I’m here to tell you to calm down, Neophyte, calm down. First, you are not a tag. Sad and pitiful are the people who are just tags walking down the street—souls who try to prevent the passing of time by setting their identities in stone through some concept or another. Repeat after me: in writing, there are only proven patterns, not established dogma.

Prewriting can mean anything to anyone. Some might invest a couple of seasons or even years crafting the very foundation of their book – from geological history to the minute details of towns and roads to the backstory of the characters’ great-grandparents. It might sound crazy, but there are people who enjoy it, revel in it. On the other hand, you have hard outliners – those who construct a detailed road map, investing an enormous amount of time and effort to fix it. Once they launch into writing the proper novel, they can do it without worrying about what comes next.
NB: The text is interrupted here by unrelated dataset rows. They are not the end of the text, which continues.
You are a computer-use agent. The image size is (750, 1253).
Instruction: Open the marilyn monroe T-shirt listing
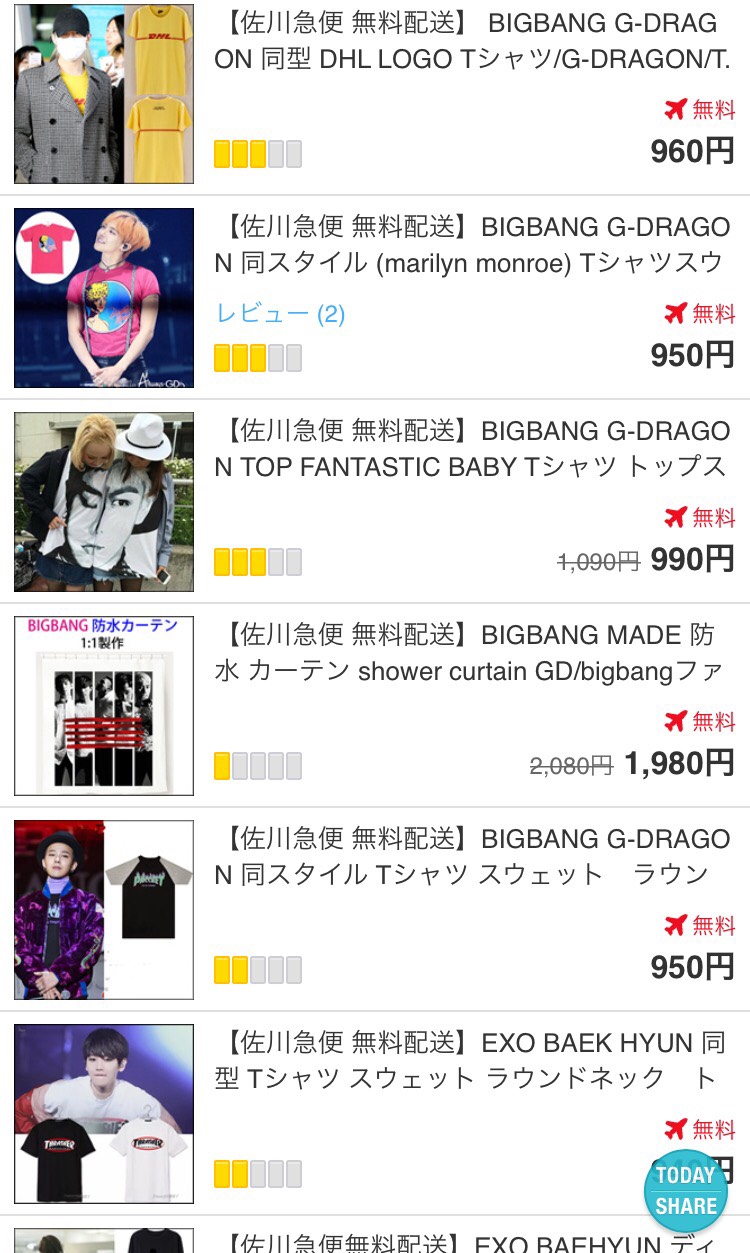[x=472, y=245]
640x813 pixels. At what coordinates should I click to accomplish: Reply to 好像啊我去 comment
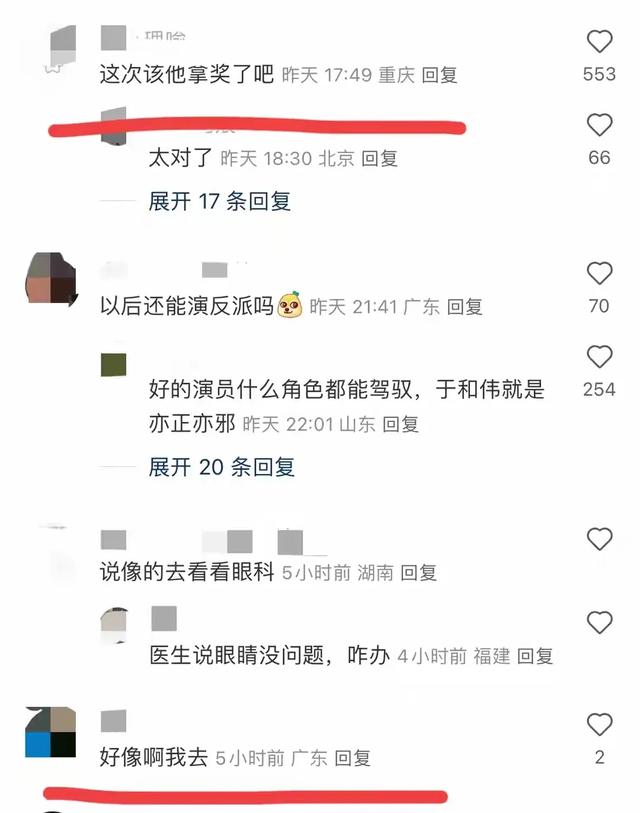point(352,758)
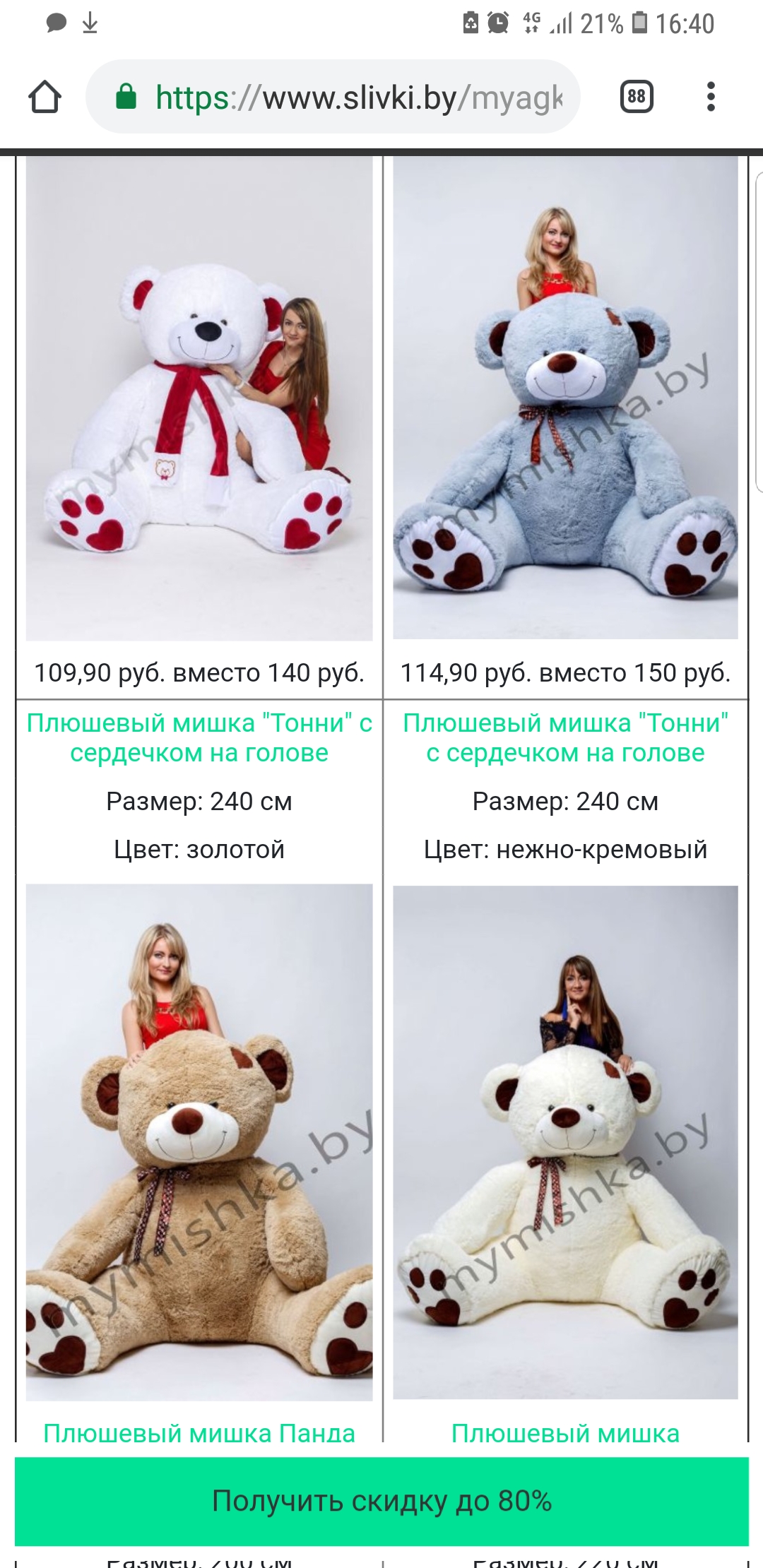Go to the browser home page
Viewport: 763px width, 1568px height.
tap(45, 97)
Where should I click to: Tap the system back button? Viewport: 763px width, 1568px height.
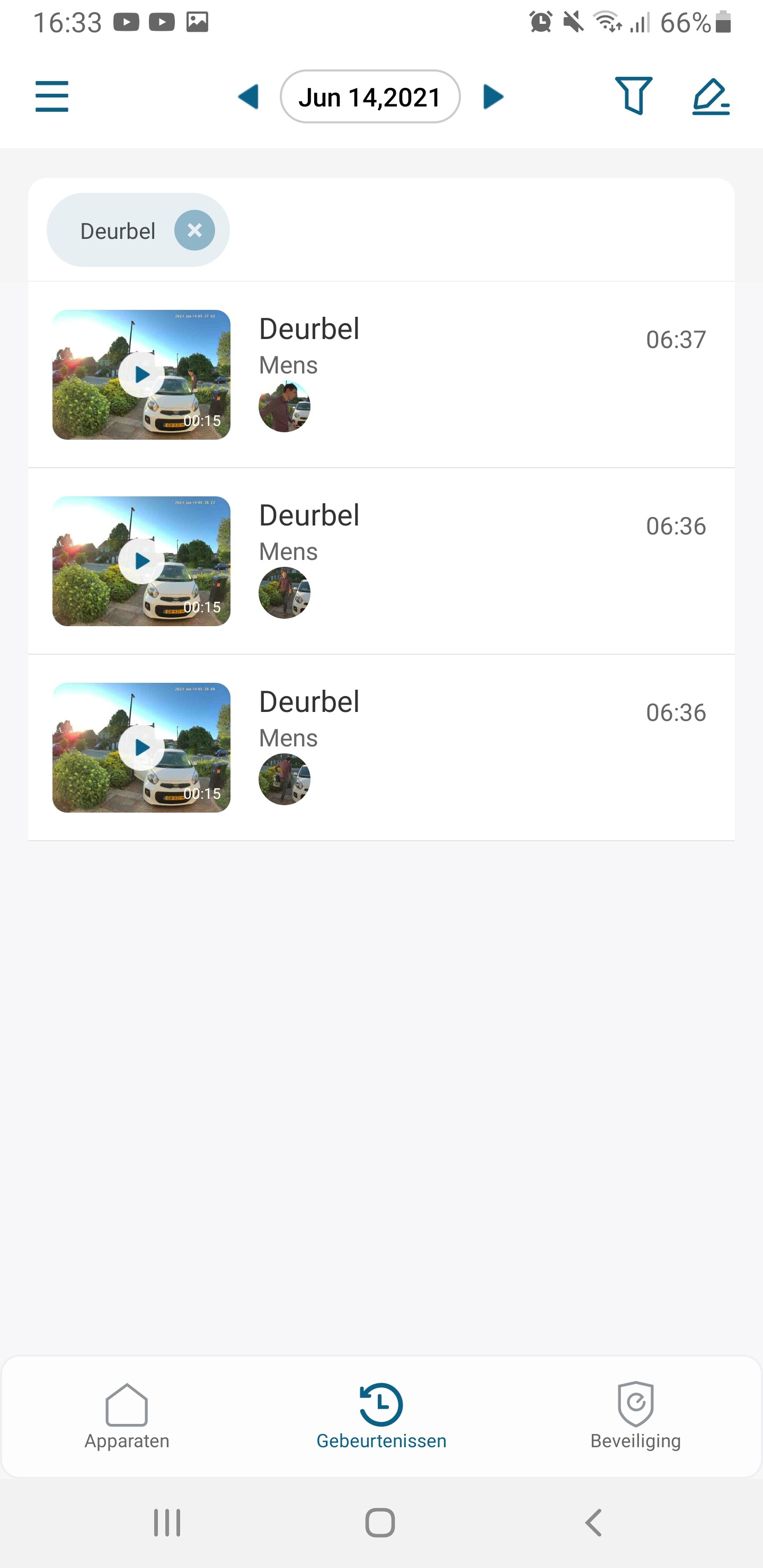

The other extreme consists of those who write by the seat of their pants, those who sit down and just write. No worries, no pre-established structure – just the craft.

And I’m here to tell you that there are very few pure expressions of either extreme, and most people fall somewhere in the middle. Most people can write by any means necessary, but we also need some kind of structure – I know I do. Moreover, most people can plan and pre-plan and pre-pre-plan all they like, but writing is an organic beast. At least in my experience, most works should change their nature a bit while being made, which means that no matter what you do during the planning stages, it will become undone as you work. This forces you to review what you have done so far and what it needs.

It is my hope that you understand this fact. Yes, prewriting is important; it’s the moment where you set the seeds of your tale, the themes, the more macro elements of it. However, it shouldn’t be your chains; it shouldn’t keep you down. Or maybe it should, depending on your needs.

I hope you’ve come to realize that this is a circular argument. Like pretty much everything, it depends on you—your personality, how you work, and how you perform better under certain conditions. Prewriting shouldn’t be an excuse to procrastinate, giving anxiety another name. You will never find how you work best unless you understand yourself. To understand yourself, you need to get out and write. The circle goes on and on.

Few things remain to be said here. We will delve into every element that goes into prewriting in due time. Let this be a warning not to use prewriting as a crutch to justify our insecurities. It can be as powerful as it can be useless.